In New Zealand, Pacific Edge is seeing steadily increasing adoption of Cxbladder products by publicly and privately funded health organisations. Launched in 2011 in New Zealand, the sales effort there has focused primarily on the district health boards (DHBs). An agreement has been signed with the government’s Health Innovation Hub (HIH) to make Cxbladder Detect available to four of the 20 DHBs. Labtests in Auckland is the exclusive sales and marketing partner for the Auckland and Northland regions, which account for c 40% of all tests in the country. Cxbladder has been commercially adopted by Urotech, which provides urological services to two additional DHBs. More recently the company signed an agreement with Canterbury District Health Board to provide Cxbladder testing for primary referral in the evaluation of haematuria through Canterbury DHB’s HealthPathways plan. In September 2016, nib Health Insurance, a private health insurance provider, approved reimbursement for a six-month period for Cxbladder diagnostic tests. Then in October, the Waitemata District Health Board approved a programme in which selected low-risk patients previously diagnosed and treated for bladder cancer will receive a Cxbladder Monitor test. The company’s newest test, Cxbladder Resolve, was launched in the region in December 2016.

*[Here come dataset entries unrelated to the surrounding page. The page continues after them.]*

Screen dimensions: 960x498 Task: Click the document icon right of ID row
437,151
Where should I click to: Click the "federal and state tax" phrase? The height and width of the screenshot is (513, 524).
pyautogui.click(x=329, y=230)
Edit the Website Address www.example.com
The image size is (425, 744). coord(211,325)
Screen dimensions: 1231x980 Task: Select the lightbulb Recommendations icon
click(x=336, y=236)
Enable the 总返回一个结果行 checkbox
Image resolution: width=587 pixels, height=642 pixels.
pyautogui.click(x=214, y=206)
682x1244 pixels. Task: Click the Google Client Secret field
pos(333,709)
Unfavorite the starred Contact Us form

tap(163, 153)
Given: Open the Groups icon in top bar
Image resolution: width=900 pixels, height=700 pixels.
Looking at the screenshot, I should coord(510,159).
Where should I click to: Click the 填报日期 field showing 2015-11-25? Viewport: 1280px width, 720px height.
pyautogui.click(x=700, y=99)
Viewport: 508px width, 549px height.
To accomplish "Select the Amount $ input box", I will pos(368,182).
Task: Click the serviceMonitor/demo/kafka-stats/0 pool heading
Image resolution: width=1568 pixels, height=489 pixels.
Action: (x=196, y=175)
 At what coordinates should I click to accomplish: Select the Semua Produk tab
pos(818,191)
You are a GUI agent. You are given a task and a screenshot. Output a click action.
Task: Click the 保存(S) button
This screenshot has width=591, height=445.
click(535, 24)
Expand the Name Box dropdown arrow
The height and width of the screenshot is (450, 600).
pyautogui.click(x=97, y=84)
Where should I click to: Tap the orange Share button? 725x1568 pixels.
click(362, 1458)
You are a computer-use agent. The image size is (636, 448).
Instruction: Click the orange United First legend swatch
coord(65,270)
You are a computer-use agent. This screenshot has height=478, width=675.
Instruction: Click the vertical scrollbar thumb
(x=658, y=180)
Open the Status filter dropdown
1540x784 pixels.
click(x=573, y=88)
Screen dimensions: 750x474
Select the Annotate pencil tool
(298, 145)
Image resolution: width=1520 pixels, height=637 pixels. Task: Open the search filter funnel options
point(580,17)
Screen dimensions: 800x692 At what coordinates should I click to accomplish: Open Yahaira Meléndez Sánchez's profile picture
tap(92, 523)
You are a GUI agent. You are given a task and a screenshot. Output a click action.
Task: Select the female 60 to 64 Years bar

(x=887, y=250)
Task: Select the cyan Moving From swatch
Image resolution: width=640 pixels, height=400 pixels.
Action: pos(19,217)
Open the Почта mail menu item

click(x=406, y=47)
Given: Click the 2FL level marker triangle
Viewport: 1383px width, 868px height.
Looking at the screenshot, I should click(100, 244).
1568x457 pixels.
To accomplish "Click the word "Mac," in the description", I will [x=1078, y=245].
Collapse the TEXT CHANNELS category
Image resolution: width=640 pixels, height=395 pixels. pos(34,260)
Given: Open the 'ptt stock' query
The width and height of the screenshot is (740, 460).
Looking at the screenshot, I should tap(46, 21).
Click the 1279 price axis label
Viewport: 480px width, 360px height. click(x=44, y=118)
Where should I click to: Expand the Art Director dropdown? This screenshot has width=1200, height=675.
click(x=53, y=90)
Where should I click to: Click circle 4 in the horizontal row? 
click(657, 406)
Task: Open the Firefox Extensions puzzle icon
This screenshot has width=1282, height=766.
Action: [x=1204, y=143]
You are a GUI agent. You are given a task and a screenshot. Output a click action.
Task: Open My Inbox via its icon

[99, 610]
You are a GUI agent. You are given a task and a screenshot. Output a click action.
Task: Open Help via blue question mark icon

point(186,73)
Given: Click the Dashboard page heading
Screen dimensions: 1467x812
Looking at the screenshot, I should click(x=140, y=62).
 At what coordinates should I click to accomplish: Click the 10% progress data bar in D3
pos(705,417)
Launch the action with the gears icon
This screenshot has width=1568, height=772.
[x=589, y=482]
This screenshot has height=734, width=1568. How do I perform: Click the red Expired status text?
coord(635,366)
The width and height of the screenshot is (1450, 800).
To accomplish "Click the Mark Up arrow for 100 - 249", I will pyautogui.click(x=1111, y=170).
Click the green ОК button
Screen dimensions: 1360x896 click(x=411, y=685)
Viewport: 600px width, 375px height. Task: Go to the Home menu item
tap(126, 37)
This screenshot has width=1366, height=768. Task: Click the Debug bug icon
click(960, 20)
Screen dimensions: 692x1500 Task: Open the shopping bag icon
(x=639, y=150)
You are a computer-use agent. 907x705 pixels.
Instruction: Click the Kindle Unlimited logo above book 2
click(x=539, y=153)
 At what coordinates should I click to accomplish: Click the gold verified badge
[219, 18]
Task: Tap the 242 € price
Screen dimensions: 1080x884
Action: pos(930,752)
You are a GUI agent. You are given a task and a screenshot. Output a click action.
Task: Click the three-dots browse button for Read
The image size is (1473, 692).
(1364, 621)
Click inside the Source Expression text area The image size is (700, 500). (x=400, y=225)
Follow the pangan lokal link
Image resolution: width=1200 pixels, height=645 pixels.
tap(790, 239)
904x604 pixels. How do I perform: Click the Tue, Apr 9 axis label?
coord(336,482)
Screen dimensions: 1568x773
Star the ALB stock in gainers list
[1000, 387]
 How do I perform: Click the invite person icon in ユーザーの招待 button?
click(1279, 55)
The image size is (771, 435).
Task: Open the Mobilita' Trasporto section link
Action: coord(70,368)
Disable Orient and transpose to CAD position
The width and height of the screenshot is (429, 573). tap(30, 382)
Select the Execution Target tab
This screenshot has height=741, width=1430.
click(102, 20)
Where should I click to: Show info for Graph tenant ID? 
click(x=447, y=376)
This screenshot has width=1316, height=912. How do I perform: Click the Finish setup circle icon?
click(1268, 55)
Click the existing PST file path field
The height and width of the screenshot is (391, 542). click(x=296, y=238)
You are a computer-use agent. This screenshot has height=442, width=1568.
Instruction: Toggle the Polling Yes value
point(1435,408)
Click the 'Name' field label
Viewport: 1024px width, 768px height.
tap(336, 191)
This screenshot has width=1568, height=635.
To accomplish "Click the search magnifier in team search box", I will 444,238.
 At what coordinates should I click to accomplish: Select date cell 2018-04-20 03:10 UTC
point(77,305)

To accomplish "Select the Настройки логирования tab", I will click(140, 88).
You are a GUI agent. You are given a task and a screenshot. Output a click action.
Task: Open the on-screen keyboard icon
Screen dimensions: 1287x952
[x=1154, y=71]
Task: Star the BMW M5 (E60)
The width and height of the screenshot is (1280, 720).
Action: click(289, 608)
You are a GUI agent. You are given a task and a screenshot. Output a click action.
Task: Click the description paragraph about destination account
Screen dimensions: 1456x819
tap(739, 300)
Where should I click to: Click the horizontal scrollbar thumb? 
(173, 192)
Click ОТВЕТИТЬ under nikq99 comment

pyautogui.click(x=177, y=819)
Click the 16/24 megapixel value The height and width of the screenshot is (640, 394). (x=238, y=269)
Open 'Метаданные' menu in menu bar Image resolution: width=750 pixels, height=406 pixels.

In Australia, Pacific Edge partnered with Tolmar Australia earlier this year; Tolmar is a specialist uro-oncology company that provides healthcare to men with advanced prostate cancer. It has a specialist salesforce of nine people with strong relationships with urologists throughout Australia who will encourage the use of Cxbladder tests through User Programmes, replicating the marketing approach in the US and New Zealand.
Expansion into South-East Asia
Pacific Edge is evaluating the South-East Asian market opportunity. In early June 2015, the company announced its first entry into South-East Asia with the completion of a User Programme agreement with Tan Tock Seng Hospital (TTSH) in Singapore. TTSH is one of Singapore’s largest hospitals with 40 clinical and allied health departments and a more than 7,000 strong staff, which tends to over 2,000 patients per day. Then in November of 2016 a User Programme agreement with Singapore General Hospital (SGH), the country’s largest hospital, was signed. SGH has a team of 10,000 staff and serves over one million patients a year. We note that approximately one million medical tourists visit Singapore each year, which according to Pacific Edge is projected to exceed 1.3 million by 2018. This tourist patient population regularly pays out of pocket, thereby lowering any reimbursement hurdles.
The User Programmes with TTSH and SGH represent an initial move into a potentially significant market. In this targeted growth region, the company anticipates work with additional hospitals and clinics in South-East Asia. The company is also employing sales and marketing staff in the region to pursue commercial roll-outs in Bangkok and Taipei. Financial support for the programme will be provided by a grant from New Zealand Trade and Enterprise (NZTE). The three-year NZ$600,000 grant to aid the evaluation of the South-East Asian market opportunity will be dispersed on the basis of milestones and Pacific Edge will match NZTE funding.
While we believe signing TTSH and SGH on represent significant milestones, we do not yet include potential sales in the South-East Asian region. We await the completion of Pacific Edge’s evaluation and clarity on sales potential, particularly that stemming from the potentially large medical tourist community.